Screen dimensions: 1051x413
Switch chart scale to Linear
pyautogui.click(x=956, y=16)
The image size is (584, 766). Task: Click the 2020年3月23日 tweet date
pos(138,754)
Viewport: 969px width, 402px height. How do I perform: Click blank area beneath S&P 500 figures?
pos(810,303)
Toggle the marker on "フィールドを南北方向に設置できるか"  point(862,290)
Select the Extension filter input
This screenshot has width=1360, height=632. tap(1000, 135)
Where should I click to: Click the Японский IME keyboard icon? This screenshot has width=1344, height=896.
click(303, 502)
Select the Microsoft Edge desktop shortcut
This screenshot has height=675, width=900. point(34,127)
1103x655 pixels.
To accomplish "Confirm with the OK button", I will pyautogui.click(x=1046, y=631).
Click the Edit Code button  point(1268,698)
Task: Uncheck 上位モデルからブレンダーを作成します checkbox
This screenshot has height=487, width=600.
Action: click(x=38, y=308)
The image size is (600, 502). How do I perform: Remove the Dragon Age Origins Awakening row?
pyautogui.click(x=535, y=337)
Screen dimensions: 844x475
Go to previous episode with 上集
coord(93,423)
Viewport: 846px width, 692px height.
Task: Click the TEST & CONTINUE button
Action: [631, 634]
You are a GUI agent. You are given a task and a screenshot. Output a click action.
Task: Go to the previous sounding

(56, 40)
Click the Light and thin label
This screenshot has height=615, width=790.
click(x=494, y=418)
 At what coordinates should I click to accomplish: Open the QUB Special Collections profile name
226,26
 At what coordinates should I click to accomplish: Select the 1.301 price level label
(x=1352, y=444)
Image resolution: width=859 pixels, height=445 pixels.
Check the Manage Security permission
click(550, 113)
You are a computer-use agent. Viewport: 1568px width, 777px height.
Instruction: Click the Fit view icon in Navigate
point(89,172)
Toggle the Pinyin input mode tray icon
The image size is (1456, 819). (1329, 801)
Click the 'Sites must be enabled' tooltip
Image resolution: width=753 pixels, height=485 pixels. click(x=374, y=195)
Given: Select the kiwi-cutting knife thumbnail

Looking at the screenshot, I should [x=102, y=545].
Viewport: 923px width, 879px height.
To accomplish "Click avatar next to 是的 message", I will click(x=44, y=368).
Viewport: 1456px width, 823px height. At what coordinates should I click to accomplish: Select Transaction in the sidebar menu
============================================================
• Exercise aim: Please turn the lines above, from the line containing "Click the Edit" through the line containing "Action: [631, 634]", inclusive, into a numbered list with any blank lines dropped.

• Solved exercise:
1. Click the Edit Code button  point(1268,698)
2. Task: Uncheck 上位モデルからブレンダーを作成します checkbox
3. This screenshot has height=487, width=600.
4. Action: click(x=38, y=308)
5. The image size is (600, 502). How do I perform: Remove the Dragon Age Origins Awakening row?
6. pyautogui.click(x=535, y=337)
7. Screen dimensions: 844x475
8. Go to previous episode with 上集
9. coord(93,423)
10. Viewport: 846px width, 692px height.
11. Task: Click the TEST & CONTINUE button
12. Action: [631, 634]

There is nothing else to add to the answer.